WILMINGTON, Del. (AP) — Annika Sorenstam pretended like it was another practice session with caddie Terry McNamara, the kind in which he stands in a spot with a mitt and catches one wedge shot after another.
The distance was 94 yards. There was no margin for error. The shot was exquisite.
Playing down the wrong fairway, Sorenstam hit a 54-degree wedge over a row of 60-foot trees, beyond a bunker and to within three feet for a birdie on the 16th hole that wrapped up an extraordinary victory in the LPGA Championship.
“You’re not supposed to play it that way,” she said. “I needed that at the time. I wanted to win, and this is a shot I’m going to remember for a long time.”
This one will be difficult to forget.
It was the longest final day at a major in 14 years — 36 holes because of rain earlier in the week at DuPont Country Club. Sorenstam opened a six-shot lead with a flawless round of 64 in the morning, nearly lost it all with a miniature collapse in the afternoon and held off a late charge by Shi Hyun Ahn to win her seventh major championship.
“This one feels great,” Sorenstam said. “I played really well in the morning, but for some reason it started to slip away. Obviously, I’m very glad I turned it around.”
Sorenstam joined Mickey Wright as the only player to successfully defend in three majors. Wright won all four majors back-to-back, and Sorenstam could match that with a victory later this year in the Women’s British Open.
Sorenstam shot 64-72 yesterday and finished at 13-under 271, her fourth victory this year and 52nd of her career. She earned $240,000 to go over $1million for the season.
Ahn, a 19-year-old rookie from South Korea, shot a 66 in the final round and finished three behind. She twice got within two shots of Sorenstam, until the 33-year-old Swede came up with unlikely birdies.
“I thought about it all the way through the round — ‘I’m going to catch up with Annika.’ That was my main determination,” Ahn said through an interpreter.
None that seemed likely when Sorenstam knocked down the flag on the par-3 eighth for a tap-in birdie that gave her a seven-shot lead with 11 holes to play.
Everything changed with one shot.
With a wedge in her hand on the par-5 ninth, Sorenstam attacked the back pin and went long into deep rough, leaving her a delicate chip with the green sloping severely away from her. She compounded her error by leaving it in the rough, and wound up missing a 6-footer to take double bogey.
She missed the 10th fairway and made bogey. She missed a 3-foot par putt on No.11 for another bogey. And when her wedge came up 40 feet away, it looked like the final round was about to unravel.
The recovery was just as shocking as the collapse.
Sorenstam rolled in the long birdie putt, and her reaction said it all — she raised both arms in the air, let out a deep breath and patted her right hand over her heart.
“I was relieved, to say the least,” Sorenstam said. “It was a big momentum shift.”
Earlier this week, she and McNamara went to a nearby course to work on her wedge game.

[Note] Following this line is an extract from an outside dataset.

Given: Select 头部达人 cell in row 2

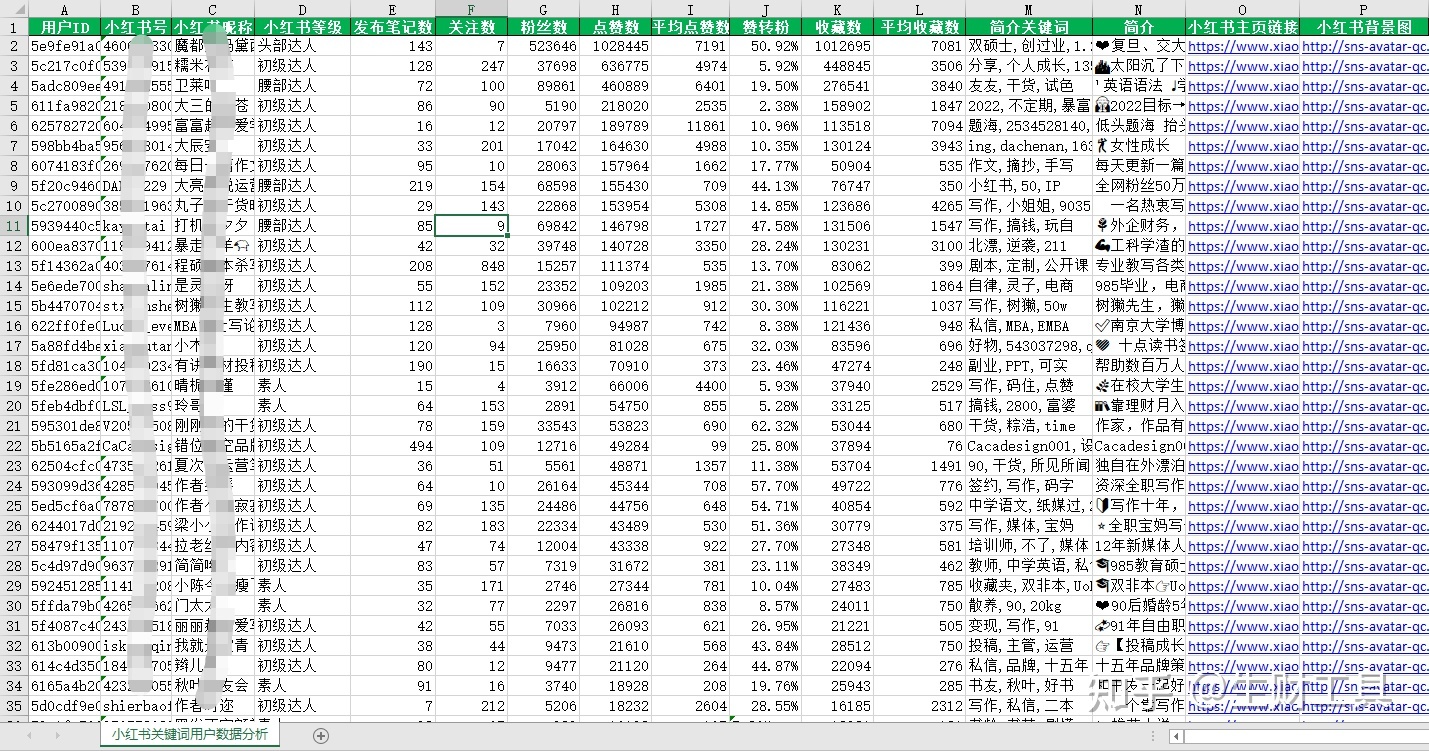Looking at the screenshot, I should tap(302, 47).
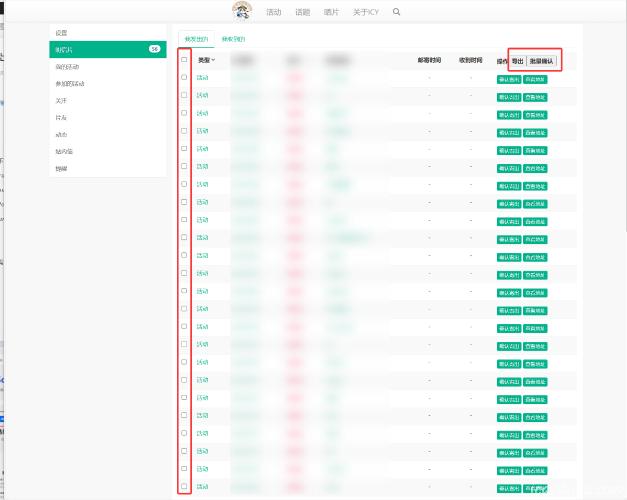Open the search magnifier icon
627x500 pixels.
click(x=397, y=12)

When he stepped off the yardage, McNamara told her, “Pretend I’m standing by the pin with my mitt.”
It was a perfect strike.
The 36-hole final was caused by heavy rain that washed out the second round, which was postponed until Saturday. The last time two rounds were played Sunday in a major was the 1990 U.S. Women’s Open.
The LPGA Tour felt it was important that a major be contested over 72 holes. For a while, it appeared that 54 holes would have sufficed to find the best player at DuPont.
Sorenstam was nearly flawless yesterday morning with a bogey-free 64 that put her at 14-under 199, breaking by two shots the 54-hole record last set by Karrie Webb in 2001.
She birdied the first hole of the final round and some of her challengers — Lorena Ochoa, Juli Inkster and Gloria Park — started to fade.
Jennifer Rosales, playing in the final group with Sorenstam and Inkster, ran into trouble on the ninth hole and her third shot rattled around in the trees and nearly hit Sorenstam.
“The tournament almost ended right there,” CBS Sports analyst David Feherty said. “She almost killed Annika.”
Indeed, that seemed the only thing capable of stopping her.
Sorenstam showed she was human, but ultimately she put on quite a show.